··· Data for this task

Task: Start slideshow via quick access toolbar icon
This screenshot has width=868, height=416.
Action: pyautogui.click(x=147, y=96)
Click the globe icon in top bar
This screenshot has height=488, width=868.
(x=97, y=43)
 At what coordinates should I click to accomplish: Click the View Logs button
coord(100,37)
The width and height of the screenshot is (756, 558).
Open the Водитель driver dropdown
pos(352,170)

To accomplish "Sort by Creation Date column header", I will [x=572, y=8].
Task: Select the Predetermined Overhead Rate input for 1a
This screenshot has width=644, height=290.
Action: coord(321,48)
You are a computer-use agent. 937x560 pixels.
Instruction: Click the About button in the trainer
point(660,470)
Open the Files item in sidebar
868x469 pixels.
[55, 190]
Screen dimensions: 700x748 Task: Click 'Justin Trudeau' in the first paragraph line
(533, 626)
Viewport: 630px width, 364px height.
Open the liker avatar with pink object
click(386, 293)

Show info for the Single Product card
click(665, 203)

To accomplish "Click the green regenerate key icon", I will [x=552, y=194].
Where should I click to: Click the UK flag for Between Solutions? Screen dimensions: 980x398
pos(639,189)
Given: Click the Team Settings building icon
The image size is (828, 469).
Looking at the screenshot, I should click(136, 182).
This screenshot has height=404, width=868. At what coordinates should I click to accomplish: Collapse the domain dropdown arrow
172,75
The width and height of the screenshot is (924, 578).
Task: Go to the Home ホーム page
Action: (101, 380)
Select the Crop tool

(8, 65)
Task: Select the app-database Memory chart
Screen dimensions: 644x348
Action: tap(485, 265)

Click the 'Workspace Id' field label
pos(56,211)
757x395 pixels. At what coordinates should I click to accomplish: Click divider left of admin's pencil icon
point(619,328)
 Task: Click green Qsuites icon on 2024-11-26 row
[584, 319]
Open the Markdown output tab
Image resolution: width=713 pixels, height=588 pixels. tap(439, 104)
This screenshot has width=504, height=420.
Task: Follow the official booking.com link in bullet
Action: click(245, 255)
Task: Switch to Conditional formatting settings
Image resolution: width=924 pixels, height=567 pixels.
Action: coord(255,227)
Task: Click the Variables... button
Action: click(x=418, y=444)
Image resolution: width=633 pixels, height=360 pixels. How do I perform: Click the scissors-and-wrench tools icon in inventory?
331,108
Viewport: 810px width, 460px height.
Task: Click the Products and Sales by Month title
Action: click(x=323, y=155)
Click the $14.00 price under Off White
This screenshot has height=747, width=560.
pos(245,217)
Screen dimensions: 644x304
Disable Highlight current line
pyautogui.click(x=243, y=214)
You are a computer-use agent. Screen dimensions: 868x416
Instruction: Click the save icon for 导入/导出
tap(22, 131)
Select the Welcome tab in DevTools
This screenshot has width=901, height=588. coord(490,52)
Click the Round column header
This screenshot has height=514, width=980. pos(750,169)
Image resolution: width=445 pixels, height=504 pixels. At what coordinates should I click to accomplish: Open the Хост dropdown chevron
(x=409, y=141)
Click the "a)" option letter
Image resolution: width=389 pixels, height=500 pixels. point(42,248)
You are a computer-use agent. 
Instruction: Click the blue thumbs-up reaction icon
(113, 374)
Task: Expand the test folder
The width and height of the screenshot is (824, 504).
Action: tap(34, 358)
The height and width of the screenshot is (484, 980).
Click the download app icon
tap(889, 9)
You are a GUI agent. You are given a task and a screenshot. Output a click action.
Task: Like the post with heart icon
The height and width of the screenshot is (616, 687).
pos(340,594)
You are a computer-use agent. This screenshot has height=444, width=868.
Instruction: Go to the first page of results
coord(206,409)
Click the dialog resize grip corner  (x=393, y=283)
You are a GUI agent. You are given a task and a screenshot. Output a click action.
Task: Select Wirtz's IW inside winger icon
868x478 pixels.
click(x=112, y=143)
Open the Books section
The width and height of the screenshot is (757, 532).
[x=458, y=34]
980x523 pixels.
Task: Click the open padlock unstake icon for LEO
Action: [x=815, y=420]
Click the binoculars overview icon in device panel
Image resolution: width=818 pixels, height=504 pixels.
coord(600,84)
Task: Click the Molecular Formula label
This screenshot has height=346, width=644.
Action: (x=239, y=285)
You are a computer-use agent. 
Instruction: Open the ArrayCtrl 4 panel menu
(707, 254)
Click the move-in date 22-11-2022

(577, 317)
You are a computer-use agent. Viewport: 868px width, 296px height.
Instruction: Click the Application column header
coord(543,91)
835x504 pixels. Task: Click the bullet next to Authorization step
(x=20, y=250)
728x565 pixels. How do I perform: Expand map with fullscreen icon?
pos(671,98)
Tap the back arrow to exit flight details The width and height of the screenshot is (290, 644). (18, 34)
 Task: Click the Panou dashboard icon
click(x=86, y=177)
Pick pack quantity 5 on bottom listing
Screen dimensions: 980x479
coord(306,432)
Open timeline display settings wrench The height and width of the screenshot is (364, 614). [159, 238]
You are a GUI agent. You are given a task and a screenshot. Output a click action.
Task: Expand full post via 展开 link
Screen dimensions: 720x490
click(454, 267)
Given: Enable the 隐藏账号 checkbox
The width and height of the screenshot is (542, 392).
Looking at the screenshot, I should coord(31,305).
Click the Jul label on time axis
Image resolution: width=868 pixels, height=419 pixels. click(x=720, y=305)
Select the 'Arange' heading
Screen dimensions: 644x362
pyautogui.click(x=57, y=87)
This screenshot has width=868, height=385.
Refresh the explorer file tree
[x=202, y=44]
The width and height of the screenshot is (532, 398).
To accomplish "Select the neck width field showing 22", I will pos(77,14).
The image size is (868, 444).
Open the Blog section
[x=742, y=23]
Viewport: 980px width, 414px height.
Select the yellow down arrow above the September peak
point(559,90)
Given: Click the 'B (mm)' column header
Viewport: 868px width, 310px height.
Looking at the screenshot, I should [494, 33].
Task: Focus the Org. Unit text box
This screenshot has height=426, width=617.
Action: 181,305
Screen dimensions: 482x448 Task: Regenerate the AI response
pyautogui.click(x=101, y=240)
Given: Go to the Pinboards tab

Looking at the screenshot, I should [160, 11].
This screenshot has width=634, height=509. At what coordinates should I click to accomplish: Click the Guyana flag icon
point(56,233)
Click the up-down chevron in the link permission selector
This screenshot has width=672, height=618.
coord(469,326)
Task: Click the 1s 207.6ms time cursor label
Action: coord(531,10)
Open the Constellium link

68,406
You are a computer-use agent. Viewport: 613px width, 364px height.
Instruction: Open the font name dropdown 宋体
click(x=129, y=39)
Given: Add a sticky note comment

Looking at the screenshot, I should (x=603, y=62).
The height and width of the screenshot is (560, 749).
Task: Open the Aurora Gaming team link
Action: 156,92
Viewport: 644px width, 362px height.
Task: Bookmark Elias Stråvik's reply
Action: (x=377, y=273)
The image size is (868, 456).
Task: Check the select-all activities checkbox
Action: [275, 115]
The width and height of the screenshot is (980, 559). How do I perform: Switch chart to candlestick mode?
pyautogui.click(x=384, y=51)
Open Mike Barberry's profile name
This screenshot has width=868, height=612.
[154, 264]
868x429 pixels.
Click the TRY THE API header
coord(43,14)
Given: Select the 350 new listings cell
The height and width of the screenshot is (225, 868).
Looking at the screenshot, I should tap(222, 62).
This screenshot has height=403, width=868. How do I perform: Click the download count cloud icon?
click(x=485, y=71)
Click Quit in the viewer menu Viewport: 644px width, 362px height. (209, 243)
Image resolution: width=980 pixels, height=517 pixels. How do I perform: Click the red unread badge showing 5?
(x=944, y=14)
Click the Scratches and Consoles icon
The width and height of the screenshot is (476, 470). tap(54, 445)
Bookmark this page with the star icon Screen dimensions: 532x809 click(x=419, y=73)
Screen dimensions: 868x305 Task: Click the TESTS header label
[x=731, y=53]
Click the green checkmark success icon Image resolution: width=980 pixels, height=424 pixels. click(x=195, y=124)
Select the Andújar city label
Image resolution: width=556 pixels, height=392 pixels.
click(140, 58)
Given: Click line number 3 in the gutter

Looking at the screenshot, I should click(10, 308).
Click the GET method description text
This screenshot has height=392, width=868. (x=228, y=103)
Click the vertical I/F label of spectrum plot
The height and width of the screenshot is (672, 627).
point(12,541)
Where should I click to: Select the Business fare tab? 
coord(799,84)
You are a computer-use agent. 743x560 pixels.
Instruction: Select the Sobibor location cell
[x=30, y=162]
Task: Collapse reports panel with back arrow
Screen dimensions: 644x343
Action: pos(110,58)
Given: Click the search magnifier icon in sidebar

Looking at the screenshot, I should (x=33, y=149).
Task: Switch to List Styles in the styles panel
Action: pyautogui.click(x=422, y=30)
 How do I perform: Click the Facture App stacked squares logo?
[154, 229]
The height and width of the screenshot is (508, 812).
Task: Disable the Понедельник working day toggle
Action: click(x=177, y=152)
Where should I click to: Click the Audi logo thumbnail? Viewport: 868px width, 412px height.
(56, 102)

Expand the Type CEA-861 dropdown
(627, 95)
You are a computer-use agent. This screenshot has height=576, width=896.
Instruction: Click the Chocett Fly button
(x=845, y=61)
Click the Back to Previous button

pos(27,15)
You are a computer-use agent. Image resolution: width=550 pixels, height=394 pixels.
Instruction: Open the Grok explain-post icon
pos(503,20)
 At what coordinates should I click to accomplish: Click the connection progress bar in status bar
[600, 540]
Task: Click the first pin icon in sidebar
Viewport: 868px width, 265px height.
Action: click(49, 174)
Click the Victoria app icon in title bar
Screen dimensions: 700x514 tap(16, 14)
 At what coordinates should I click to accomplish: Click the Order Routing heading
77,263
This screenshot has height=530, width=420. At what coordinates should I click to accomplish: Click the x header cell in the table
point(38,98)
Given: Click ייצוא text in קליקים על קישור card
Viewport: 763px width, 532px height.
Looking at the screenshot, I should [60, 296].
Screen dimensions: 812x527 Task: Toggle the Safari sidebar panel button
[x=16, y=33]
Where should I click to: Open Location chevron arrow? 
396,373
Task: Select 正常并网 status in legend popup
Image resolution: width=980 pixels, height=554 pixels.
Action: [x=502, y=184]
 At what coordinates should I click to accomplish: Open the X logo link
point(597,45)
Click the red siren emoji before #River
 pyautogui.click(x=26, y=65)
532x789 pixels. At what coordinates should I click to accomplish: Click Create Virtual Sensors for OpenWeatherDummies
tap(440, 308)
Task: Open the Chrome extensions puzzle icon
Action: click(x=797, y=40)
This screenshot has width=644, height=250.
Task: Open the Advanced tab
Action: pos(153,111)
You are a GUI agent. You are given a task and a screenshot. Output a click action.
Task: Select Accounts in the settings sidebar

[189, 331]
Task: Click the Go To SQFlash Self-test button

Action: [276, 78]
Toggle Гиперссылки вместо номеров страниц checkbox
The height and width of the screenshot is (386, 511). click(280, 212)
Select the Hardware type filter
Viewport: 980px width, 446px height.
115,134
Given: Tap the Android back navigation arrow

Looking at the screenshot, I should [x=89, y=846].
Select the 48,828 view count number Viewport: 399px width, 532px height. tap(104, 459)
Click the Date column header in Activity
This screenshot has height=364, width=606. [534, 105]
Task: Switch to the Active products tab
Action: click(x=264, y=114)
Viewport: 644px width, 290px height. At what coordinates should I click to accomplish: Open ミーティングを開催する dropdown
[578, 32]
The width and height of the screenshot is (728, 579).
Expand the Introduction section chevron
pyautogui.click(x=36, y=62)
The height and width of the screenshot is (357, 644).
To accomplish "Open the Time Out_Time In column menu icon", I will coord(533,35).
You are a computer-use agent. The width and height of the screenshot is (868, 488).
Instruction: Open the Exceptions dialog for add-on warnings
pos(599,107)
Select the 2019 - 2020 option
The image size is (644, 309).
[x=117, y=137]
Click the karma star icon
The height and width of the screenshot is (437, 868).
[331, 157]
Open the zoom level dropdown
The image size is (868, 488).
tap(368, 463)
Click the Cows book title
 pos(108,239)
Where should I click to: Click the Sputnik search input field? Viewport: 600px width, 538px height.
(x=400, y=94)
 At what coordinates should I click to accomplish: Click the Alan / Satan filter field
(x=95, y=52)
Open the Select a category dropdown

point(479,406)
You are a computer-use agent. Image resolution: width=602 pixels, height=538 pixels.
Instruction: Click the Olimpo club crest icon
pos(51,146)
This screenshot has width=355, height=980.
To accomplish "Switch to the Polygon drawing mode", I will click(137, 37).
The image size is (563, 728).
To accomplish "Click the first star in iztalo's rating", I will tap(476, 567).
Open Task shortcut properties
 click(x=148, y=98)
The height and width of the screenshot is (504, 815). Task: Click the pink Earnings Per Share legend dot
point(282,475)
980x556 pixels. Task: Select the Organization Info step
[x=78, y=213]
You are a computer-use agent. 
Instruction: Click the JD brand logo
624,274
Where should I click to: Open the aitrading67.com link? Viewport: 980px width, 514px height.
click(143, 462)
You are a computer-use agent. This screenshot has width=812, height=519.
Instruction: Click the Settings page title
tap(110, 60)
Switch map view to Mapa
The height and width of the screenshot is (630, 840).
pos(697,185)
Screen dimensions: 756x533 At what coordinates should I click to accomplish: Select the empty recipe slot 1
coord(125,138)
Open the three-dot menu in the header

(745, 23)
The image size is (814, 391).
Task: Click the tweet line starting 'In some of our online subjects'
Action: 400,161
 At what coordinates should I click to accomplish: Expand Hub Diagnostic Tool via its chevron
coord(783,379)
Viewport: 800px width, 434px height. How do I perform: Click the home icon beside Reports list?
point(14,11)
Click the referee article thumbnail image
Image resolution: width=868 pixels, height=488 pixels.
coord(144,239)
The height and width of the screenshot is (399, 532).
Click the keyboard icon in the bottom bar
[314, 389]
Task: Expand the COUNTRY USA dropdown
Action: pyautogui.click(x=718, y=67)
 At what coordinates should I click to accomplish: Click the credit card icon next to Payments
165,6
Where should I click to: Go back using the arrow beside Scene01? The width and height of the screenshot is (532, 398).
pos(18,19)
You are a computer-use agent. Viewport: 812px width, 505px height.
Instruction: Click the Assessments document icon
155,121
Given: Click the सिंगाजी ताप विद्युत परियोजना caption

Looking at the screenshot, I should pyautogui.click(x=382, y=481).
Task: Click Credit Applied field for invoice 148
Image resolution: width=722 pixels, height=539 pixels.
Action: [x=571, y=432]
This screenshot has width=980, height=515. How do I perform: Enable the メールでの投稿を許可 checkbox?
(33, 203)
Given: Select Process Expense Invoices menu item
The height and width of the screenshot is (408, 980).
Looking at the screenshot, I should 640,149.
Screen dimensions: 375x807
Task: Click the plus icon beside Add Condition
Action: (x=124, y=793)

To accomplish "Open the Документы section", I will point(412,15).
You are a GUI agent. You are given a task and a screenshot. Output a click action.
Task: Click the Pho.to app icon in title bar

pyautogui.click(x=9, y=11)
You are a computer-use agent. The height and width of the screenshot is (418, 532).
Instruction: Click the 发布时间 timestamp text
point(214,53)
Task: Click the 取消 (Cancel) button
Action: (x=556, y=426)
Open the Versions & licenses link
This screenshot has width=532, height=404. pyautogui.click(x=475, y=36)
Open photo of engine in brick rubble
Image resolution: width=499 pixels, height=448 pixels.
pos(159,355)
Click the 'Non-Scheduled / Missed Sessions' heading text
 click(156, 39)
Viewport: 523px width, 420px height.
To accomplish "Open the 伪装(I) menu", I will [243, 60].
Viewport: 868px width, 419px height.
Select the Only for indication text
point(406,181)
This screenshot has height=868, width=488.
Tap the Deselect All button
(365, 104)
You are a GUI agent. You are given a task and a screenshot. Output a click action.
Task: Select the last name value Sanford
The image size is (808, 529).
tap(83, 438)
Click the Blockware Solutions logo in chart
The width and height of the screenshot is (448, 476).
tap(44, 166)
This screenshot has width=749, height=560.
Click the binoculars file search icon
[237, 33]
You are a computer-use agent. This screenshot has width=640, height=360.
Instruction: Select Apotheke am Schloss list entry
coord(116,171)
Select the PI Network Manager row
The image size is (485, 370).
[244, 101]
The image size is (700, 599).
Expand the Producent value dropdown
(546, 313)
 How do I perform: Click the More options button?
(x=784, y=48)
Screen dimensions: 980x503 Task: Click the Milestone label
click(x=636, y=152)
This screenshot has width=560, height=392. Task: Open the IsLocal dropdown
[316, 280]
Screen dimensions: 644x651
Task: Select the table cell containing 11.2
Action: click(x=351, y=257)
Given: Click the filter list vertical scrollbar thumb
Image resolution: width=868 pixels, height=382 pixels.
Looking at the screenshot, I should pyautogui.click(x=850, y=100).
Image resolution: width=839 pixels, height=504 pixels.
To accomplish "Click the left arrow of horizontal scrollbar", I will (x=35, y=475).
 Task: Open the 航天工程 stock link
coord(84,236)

······

## Try it
Starting at the line that has "Show info for the Single Product card" and ending at the line that has "You are a computer-use agent. Screen", please write out the lines above exactly, leaving out all others.

## Response to the exercise
Show info for the Single Product card
click(665, 203)

To accomplish "Click the green regenerate key icon", I will [x=552, y=194].
Where should I click to: Click the UK flag for Between Solutions? Screen dimensions: 980x398
pos(639,189)
Given: Click the Team Settings building icon
The image size is (828, 469).
Looking at the screenshot, I should click(136, 182).
This screenshot has height=404, width=868. At what coordinates should I click to accomplish: Collapse the domain dropdown arrow
172,75
The width and height of the screenshot is (924, 578).
Task: Go to the Home ホーム page
Action: (101, 380)
Select the Crop tool

(8, 65)
Task: Select the app-database Memory chart
Screen dimensions: 644x348
Action: tap(485, 265)

Click the 'Workspace Id' field label
pos(56,211)
757x395 pixels. At what coordinates should I click to accomplish: Click divider left of admin's pencil icon
point(619,328)
 Task: Click green Qsuites icon on 2024-11-26 row
[584, 319]
Open the Markdown output tab
Image resolution: width=713 pixels, height=588 pixels. tap(439, 104)
This screenshot has width=504, height=420.
Task: Follow the official booking.com link in bullet
Action: click(245, 255)
Task: Switch to Conditional formatting settings
Image resolution: width=924 pixels, height=567 pixels.
Action: coord(255,227)
Task: Click the Variables... button
Action: click(x=418, y=444)
Image resolution: width=633 pixels, height=360 pixels. How do I perform: Click the scissors-and-wrench tools icon in inventory?
331,108
Viewport: 810px width, 460px height.
Task: Click the Products and Sales by Month title
Action: click(x=323, y=155)
Click the $14.00 price under Off White
This screenshot has height=747, width=560.
pos(245,217)
Screen dimensions: 644x304
Disable Highlight current line
pyautogui.click(x=243, y=214)
You are a computer-use agent. Screen dimensions: 868x416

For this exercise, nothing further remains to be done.